We were recently successful in obtaining a stay from a civil action involving our condominium client and a neighbouring condominium. The two condos were parties to a Reciprocal Agreement and Indemnity Agreement (the “Agreements”) and after a dispute arose with respect to these agreements, our client submitted the issues to mediation and arbitration. The neighbouring condo responded by bringing a civil action against our client where a corporate unit owner (which happened to own 100% of the neighbouring condominium units) was included as a co-plaintiff.
Section 132 of the Condo Act provides that any disputes “pertaining to agreements between two or more condominium corporations deemed to contain a provision submitting the disputes to mediation/arbitration”. The neighbouring condo and corporate unit owner attempted to avoid mediation/arbitration by arguing that their civil action was based on an economic tort and the corporate unit owner was not a condominium corporation that was party to the Agreements.
The Court was not convinced by this position. It held that “[it is] not bound by the legal labels used by the parties and must examine the core issues of the claim, i.e. the pith and substance of the allegations contained in the pleading” and ultimately found that the “pith and substance of the [civil] action relates to disputes arising from the interpretation and application of the [Agreements]”. It was evident that:
…the Plaintiffs’ acknowledgement that the action is predominantly a claim by 23 St.
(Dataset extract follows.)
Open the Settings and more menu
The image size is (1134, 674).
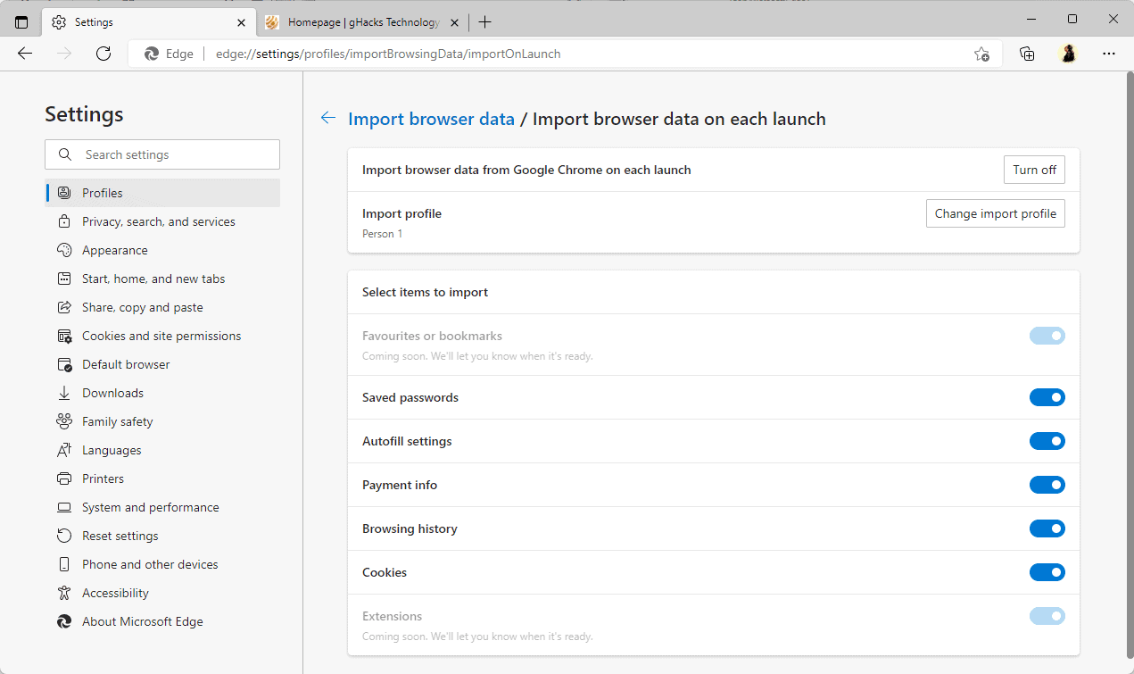[1109, 54]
Thomas is relevant to the assessment of whether the action is an attempt to avoid the arbitration process. The acknowledgement demonstrates that the inclusion of MTCC 1271 as a plaintiff is an attempt to piggyback onto a claim by 23 St. Thomas and thereby improperly circumvent the application of the mandatory requirement to submit the dispute to mediation and arbitration pursuant s. 132 of the Condominium Act, 1998.
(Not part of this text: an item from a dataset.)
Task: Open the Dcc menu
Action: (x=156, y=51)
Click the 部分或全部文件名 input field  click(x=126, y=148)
While the Court only stayed the civil action as between our client and the neighbouring condo — and not between our client and the corporate owner co-plaintiff – this was based on corporate legal principles as opposed to the Condo Act. Nonetheless, the Court emphasized that “the core issues in the [civil action] are disputes that relate to the interpretation and application of the Agreements”. Everything flows back to the Agreements at the end of the day.
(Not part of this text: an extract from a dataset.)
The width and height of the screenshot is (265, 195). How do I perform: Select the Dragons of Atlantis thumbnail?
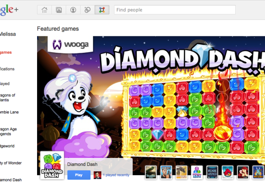tap(151, 172)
The prioritization of mediation/arbitration to resolve condominium-related disputes and judicial disapproval of parties piggybacking onto claims to avoid mediation/arbitration is not new; we wrote about this topic before here and here. The legislature clearly intended to provide for quick and cost-effective alternative dispute resolution whether it is through mediation/arbitration or the Condominium Authority Tribunal – only the most important cases should be brought to the courts. Parties should save themselves the mental gymnastics. The requirements are clear. We hope that aggrieved parties follow the Condo Act closely as the Court continues to reject attempts to circumvent it. Only time will tell.